=== Section Start ===

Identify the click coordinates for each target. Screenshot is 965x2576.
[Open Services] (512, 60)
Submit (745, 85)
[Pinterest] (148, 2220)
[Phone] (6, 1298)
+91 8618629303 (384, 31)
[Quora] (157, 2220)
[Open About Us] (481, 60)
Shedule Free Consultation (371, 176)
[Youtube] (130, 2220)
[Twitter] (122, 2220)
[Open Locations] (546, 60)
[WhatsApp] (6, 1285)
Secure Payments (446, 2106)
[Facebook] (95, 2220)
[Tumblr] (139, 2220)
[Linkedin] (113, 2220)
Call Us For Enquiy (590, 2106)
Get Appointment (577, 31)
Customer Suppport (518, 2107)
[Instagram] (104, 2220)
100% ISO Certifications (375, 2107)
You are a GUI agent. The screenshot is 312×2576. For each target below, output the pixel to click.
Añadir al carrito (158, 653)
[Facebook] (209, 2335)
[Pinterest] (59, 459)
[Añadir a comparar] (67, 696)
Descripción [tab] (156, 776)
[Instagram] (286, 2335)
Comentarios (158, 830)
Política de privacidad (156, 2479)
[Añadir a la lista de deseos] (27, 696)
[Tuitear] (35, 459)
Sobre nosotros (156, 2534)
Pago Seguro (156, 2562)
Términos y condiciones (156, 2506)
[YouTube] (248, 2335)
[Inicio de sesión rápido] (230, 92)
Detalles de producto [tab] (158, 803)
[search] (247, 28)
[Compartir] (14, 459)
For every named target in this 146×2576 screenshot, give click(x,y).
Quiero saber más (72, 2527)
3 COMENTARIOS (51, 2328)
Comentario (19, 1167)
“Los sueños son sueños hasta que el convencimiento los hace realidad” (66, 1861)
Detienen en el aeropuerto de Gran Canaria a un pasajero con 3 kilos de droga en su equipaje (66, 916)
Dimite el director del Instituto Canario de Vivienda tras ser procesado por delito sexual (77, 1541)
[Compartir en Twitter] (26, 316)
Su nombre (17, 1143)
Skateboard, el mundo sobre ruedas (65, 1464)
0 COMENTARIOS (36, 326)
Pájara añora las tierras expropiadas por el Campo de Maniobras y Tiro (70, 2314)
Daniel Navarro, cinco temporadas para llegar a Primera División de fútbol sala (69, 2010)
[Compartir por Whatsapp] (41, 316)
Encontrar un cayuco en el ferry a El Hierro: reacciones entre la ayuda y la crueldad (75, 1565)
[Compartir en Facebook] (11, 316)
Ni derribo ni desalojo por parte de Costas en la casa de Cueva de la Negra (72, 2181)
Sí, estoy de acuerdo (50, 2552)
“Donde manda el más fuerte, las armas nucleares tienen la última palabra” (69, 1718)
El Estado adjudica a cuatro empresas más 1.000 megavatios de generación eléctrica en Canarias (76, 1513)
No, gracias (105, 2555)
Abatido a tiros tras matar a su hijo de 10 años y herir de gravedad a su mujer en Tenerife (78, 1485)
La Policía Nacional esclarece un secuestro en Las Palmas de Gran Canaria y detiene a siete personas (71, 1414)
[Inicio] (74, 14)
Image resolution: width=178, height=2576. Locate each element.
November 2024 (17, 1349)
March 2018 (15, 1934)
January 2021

=== Section End ===

Copy the data. Make sure every line matches exactly.

**Your solution**
Identify the click coordinates for each target. Screenshot is 965x2576.
[Open Services] (512, 60)
Submit (745, 85)
[Pinterest] (148, 2220)
[Phone] (6, 1298)
+91 8618629303 (384, 31)
[Quora] (157, 2220)
[Open About Us] (481, 60)
Shedule Free Consultation (371, 176)
[Youtube] (130, 2220)
[Twitter] (122, 2220)
[Open Locations] (546, 60)
[WhatsApp] (6, 1285)
Secure Payments (446, 2106)
[Facebook] (95, 2220)
[Tumblr] (139, 2220)
[Linkedin] (113, 2220)
Call Us For Enquiy (590, 2106)
Get Appointment (577, 31)
Customer Suppport (518, 2107)
[Instagram] (104, 2220)
100% ISO Certifications (375, 2107)
You are a GUI agent. The screenshot is 312×2576. For each target below, output the pixel to click.
Añadir al carrito (158, 653)
[Facebook] (209, 2335)
[Pinterest] (59, 459)
[Añadir a comparar] (67, 696)
Descripción [tab] (156, 776)
[Instagram] (286, 2335)
Comentarios (158, 830)
Política de privacidad (156, 2479)
[Añadir a la lista de deseos] (27, 696)
[Tuitear] (35, 459)
Sobre nosotros (156, 2534)
Pago Seguro (156, 2562)
Términos y condiciones (156, 2506)
[YouTube] (248, 2335)
[Inicio de sesión rápido] (230, 92)
Detalles de producto [tab] (158, 803)
[search] (247, 28)
[Compartir] (14, 459)
For every named target in this 146×2576 screenshot, give click(x,y).
Quiero saber más (72, 2527)
3 COMENTARIOS (51, 2328)
Comentario (19, 1167)
“Los sueños son sueños hasta que el convencimiento los hace realidad” (66, 1861)
Detienen en el aeropuerto de Gran Canaria a un pasajero con 3 kilos de droga en su equipaje (66, 916)
Dimite el director del Instituto Canario de Vivienda tras ser procesado por delito sexual (77, 1541)
[Compartir en Twitter] (26, 316)
Su nombre (17, 1143)
Skateboard, el mundo sobre ruedas (65, 1464)
0 COMENTARIOS (36, 326)
Pájara añora las tierras expropiadas por el Campo de Maniobras y Tiro (70, 2314)
Daniel Navarro, cinco temporadas para llegar a Primera División de fútbol sala (69, 2010)
[Compartir por Whatsapp] (41, 316)
Encontrar un cayuco en el ferry a El Hierro: reacciones entre la ayuda y la crueldad (75, 1565)
[Compartir en Facebook] (11, 316)
Ni derribo ni desalojo por parte de Costas en la casa de Cueva de la Negra (72, 2181)
Sí, estoy de acuerdo (50, 2552)
“Donde manda el más fuerte, las armas nucleares tienen la última palabra” (69, 1718)
El Estado adjudica a cuatro empresas más 1.000 megavatios de generación eléctrica en Canarias (76, 1513)
No, gracias (105, 2555)
Abatido a tiros tras matar a su hijo de 10 años y herir de gravedad a su mujer en Tenerife (78, 1485)
La Policía Nacional esclarece un secuestro en Las Palmas de Gran Canaria y detiene a siete personas (71, 1414)
[Inicio] (74, 14)
Image resolution: width=178, height=2576. Locate each element.
November 2024 (17, 1349)
March 2018 (15, 1934)
January 2021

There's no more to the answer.